Siping (519) was a Type 053H frigate of the People's Liberation Army Navy. On 28 July 2010, she was renamed to Lushun.

== Development and design ==

The class have four anti-ship SY-1s in two twin-box launchers, armaments consisted to two single 100mm dual-purpose hand-loaded guns with fire control by a very simple stereoscopic rangefinder, limiting the guns to effective fire against surface targets in daylight/clear weather only. The six twin 37mm short-range anti-aircraft guns were all locally controlled, severely limiting their effectiveness.

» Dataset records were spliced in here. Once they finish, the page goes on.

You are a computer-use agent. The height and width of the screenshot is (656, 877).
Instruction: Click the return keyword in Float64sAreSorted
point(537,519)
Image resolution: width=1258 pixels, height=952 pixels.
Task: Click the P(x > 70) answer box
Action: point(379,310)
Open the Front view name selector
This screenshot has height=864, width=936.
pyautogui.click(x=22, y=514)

These ships are equipped with Chinese SJD-3 sonar, which is modification of Soviet Tamir-11 (MG-11, with NATO reporting name Stag Hoof) hull mounted sonar: instead of being fixed to the hull, SJD-3 has a telescoping arm, so when not in use, the sonar is stored in the hull, and when deployed, the sonar is lowered into water several meter below the hull, thus increased detection range by avoiding baffles generated by the hull. 11 Anti-submarine armament was limited to short-range rockets and depth charges. Damage control arrangements were minimal.

From 1965 to 1967, the No. 701 Institute designed the Type 053K (Kong for air-defence), an air-defence variant of the Type 065. This met a PLAN requirement for air-defence ships to accompany the surface-warfare Type 051 destroyers. The Type 053K was originally intended to have three screws powered by a combined gas-turbine and diesel engine, with a speed of 38 knots. However, technical constraints forced the Chinese to settle for a diesel engine, powering two screws for a maximum speed of 30 knots.

The Type 053Ks were armed with HQ-61 surface-to-air missiles, launched from two twin-armed launchers; these did not enter service until the mid-1980s. The 100 mm. gun armament was also delayed. This class received NATO reporting name as Jiangdong class.

== Construction and career ==
She was launched on 29 September 1985 at Hudong-Zhonghua Shipyard in Shanghai and commissioned on 24 December 1985.

She was decommissioned in August 2006.

Siping was transferred to Dalian Naval Academy as a training ship in 2010 and renamed Lushun on 28 July 2010.

On 12 January 2021, Lushun's assembly was completed after being donated by the navy and disassembled to be towed to Xingguo County to serve as a museum ship.